Editor's note: In our Behind the Scenes series, CNN correspondents share their experiences in covering news and analyze the stories behind the events. CNN's Lola Ogunnaike writes about a troubling e-mail she recently received.
Promotions for Ashanti's new single included a disturbing Web "gotcha-gram."
NEW YORK (CNN) -- I received a really disturbing e-mail the other afternoon.
"Do you know the person pictured in the following video," it read. "If so, please contact me immediately. Your life might be in danger." The sender claimed to be a Detective James Nicholas, Director of Crime Prevention for the Universal Crime Network.
It's not everyday that I get death threats, so naturally I freaked, clicked on the link and up popped a news report about a series of copycat murders that had been inspired by the R&B singer Ashanti's video "The Way That I Love You," a song about a woman who discovers her boyfriend has been unfaithful.
Clutching a butcher knife and dressed in beaded gown, she cries and croons about betrayal. The cheater ends up dead in bathtub.
Jealous lovers, according to the report, were on a rampage -- and the next victim, it suggested, would be me. On the wall of one of the crime scenes were the words "Lola Will Die," written in what appeared to be blood.
Turns out the entire thing was a hoax, a publicity stunt created to help Ashanti sell her latest album, "The Declaration." Visitors to her Web site were invited to fill out a "gotcha-gram" questionnaire, which would allow one to personalize the news report. The target would receive an ominous e-mail from a "detective" and the name scrawled in blood at the fictional crime scene would be theirs.
It's a great stunt if you're pushing a slasher flick, but isn't R&B music supposed to be about love and romance and not serial killings?
Amid protests, Ashanti's record label Universal Music shut down the "gotcha-gram" portion of her Web site Wednesday. When I asked the label about the "gotcha-grams" earlier this week they issued a terse "no comment" and directed me to an article in which Ashanti said the grams were a better alternative to actual violence.
She once called the grams "an incredible online viral tool." She's since changed her tune.
"Following discussions with Ashanti, we have jointly decided to remove the TheWayThatILoveYou.com website that hosts the Gotchagram," read a statement from the singer's label. "Ashanti and her music have always been about self-empowerment and addressing the issues that are most meaningful to her. We stand by our artist and her creative choices."

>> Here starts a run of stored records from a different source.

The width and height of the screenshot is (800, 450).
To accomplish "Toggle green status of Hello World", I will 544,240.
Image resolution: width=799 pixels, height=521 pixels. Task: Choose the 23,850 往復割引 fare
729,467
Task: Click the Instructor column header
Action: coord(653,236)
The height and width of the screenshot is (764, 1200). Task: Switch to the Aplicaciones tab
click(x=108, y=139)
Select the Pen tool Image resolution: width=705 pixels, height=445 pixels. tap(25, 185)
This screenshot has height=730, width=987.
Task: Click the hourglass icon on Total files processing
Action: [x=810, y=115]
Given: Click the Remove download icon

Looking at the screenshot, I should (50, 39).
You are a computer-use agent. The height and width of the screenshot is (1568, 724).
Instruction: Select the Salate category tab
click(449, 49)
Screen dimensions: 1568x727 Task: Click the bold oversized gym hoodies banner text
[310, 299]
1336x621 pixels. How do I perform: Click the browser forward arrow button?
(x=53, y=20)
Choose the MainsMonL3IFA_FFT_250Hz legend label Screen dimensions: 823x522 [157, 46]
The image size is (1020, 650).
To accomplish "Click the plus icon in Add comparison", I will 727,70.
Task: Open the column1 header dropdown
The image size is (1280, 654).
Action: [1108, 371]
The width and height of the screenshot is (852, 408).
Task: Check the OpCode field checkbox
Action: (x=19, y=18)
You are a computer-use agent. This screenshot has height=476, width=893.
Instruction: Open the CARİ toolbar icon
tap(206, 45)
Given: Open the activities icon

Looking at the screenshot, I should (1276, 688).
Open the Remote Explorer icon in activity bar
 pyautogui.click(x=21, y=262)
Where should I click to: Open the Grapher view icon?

That Ashanti would have to resort to lame PR stunts to sell records is as much an indictment of her label as it is of the singer. In recent years, hip-hop and R&B have been synonymous with violence, but she hasn't. Even as the sole female member of the rap collective Murder Inc., she was always more good girl than gangster moll. Sullying her act in the hopes that it would translate into album sales didn't work. Not all press is good press.
Since its release last week, 80,000 copies of "The Declaration" have been sold. A respectable number, but a far cry from the 400,000 albums her debut sold in its first week six years ago.
Back then Ashanti and Beyonce were in lockstep for R&B princess supremacy. Beyonce's career has since soared into the stratosphere. She's currently No. 4 on Forbes' Celebrity Power 100 list (right behind Oprah and Angelina Jolie).
Ashanti is not on the list. She's also had to eat the dust of veterans like Mary J. Blige and upstarts like Rhianna and Keyshia Cole.